GGBH(&T)D took over Greyhound for 2 reasons: Greyhound was about to simply abandon service entirely (leaving Marin and Sonoma with no transit at all), PUC was going to allow it, and the Bridge District needed some way to add capacity because the traffic was coming to a standstill and there was no practical way to add a second deck. Greyhound's suburban network gave them a way to jack up the seats over the bridge without greatly jacking up the vehicle count. It worked. But they got saddled with the Basic and Local stuff along with the commuters, which turned them into a transit district with no way to generate matching funds (no taxing powers) other than bridge tolls. That required higher tolls, which (economists would agree) did as much to stabilize traffic volumes as the buses did. Later, of course, the Golden Gate Navy came along which required even higher tolls. More recently, people stopped commuting to SF as much as the job market changed. Remember, all this happened back when Marin was still fairly affordable. Anyway...
Why not give all or most of the Basic main-line service that's still needed to SMART and let them be a real, regional trunk-line transit operator, not just a bunch of train people. Something like, perhaps, Foothill Transit with the Gold Line for a rail spine. Let Marin put their local service out to bid again - maybe GGT will still want it, maybe they won't. But once all the dust is settled, GGT would probably be left with what they were really after in the beginning - the commuters, which can be rationalized to work logically with the trains and ferries but otherwise still serve a very useful and supportable function.

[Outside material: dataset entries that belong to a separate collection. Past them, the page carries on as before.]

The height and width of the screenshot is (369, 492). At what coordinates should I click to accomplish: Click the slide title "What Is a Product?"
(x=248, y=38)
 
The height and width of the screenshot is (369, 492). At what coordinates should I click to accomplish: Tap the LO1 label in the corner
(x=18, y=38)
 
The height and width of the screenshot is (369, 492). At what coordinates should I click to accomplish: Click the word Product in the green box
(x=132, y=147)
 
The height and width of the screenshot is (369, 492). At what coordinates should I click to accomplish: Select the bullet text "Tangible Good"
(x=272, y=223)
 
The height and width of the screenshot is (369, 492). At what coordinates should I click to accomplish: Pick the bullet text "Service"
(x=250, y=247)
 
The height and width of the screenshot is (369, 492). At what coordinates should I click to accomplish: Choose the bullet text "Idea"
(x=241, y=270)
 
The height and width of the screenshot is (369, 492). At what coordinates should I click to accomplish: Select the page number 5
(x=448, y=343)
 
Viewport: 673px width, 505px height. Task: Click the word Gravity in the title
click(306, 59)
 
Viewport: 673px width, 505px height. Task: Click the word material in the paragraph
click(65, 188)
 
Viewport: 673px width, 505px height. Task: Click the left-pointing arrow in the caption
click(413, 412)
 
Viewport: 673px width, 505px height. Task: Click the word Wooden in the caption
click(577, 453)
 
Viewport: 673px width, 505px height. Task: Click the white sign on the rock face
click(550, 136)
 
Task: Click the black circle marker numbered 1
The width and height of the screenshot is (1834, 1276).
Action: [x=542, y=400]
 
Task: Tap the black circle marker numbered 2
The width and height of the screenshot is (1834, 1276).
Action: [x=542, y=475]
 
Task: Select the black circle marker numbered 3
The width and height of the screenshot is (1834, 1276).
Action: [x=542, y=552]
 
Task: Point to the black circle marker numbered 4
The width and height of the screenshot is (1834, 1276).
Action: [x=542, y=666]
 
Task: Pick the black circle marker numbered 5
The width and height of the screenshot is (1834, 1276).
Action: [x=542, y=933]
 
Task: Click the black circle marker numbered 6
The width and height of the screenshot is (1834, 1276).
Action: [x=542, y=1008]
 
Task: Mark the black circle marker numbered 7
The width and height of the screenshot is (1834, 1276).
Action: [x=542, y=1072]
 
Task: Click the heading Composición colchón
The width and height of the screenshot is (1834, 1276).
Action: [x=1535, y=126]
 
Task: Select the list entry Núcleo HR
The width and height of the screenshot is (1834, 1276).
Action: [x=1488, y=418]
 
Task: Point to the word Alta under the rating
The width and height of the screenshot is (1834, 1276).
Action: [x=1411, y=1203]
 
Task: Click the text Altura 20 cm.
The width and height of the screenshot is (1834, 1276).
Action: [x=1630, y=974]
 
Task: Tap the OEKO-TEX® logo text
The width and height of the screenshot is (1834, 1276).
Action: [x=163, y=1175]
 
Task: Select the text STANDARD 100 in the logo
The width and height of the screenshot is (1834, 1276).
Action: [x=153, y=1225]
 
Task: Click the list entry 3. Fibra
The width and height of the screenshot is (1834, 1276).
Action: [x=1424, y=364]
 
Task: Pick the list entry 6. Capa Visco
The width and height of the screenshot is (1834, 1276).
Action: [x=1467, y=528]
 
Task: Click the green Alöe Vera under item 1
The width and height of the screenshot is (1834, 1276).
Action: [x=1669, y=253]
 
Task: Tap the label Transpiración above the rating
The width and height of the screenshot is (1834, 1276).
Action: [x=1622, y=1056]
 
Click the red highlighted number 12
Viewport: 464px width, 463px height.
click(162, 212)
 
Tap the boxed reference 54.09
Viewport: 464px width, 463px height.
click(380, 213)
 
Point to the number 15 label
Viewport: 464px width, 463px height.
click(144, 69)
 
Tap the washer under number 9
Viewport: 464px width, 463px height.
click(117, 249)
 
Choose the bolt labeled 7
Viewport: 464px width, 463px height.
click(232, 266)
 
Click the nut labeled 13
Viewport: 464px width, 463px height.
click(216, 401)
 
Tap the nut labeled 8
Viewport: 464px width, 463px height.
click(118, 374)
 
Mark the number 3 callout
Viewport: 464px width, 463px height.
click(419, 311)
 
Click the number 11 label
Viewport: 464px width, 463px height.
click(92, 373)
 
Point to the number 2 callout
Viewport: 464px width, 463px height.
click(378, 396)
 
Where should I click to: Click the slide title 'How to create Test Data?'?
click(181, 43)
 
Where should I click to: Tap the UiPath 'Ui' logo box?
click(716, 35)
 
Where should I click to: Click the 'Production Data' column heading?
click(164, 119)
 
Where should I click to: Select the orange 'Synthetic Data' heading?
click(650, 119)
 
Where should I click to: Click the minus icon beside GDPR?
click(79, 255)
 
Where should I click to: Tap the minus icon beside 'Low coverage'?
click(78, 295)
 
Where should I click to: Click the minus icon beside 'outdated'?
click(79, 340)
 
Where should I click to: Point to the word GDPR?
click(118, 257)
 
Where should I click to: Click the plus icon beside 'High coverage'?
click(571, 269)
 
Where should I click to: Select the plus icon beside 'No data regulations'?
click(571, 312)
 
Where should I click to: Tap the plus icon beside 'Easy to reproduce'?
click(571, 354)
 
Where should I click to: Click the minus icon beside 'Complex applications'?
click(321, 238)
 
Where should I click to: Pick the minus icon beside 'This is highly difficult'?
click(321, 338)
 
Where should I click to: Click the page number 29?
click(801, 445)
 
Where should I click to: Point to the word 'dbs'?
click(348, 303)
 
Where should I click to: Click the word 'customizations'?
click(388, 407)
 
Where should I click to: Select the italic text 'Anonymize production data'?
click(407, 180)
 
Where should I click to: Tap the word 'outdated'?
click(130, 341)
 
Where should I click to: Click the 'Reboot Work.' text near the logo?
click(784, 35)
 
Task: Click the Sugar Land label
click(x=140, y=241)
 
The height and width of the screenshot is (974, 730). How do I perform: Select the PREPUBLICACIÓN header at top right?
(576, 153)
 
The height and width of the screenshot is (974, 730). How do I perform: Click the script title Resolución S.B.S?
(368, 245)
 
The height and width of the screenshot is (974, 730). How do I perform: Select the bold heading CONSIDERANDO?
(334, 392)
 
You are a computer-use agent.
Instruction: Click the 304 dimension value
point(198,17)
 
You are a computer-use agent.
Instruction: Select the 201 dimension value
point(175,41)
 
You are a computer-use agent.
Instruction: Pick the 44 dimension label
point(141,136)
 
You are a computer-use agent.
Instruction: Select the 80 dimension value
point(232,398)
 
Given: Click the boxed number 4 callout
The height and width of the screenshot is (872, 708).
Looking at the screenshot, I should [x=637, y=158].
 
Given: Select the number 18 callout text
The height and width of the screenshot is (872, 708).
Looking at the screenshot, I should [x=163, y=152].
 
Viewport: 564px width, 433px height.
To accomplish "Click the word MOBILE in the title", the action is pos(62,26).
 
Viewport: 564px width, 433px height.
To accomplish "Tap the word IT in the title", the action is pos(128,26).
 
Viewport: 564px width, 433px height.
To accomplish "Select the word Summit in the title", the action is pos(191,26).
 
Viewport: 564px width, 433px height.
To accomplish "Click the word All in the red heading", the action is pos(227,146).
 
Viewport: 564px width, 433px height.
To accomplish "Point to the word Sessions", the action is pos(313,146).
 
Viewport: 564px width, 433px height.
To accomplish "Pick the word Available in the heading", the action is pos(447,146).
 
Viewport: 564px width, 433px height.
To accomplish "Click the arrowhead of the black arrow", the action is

Given their Navy, GGBH&TD will never be able to shed the "T", but they could subside to a specialty function: cross-Bay transport. And leave the North Bay internal stuff to SMART and the counties. Yeah, it would trigger the political equivalent of a regional nuclear war, but properly coordinated I think it could turn out well.
Ah well, enough dreaming. Time for a Kentucky Coffee (out of Jameson's so can't do Irish) and settle down with the next inch of the Game of Thrones book I'm reading (makes Tolkien in all its glory look like the executive summary of a kids book; Clancy has met his match!).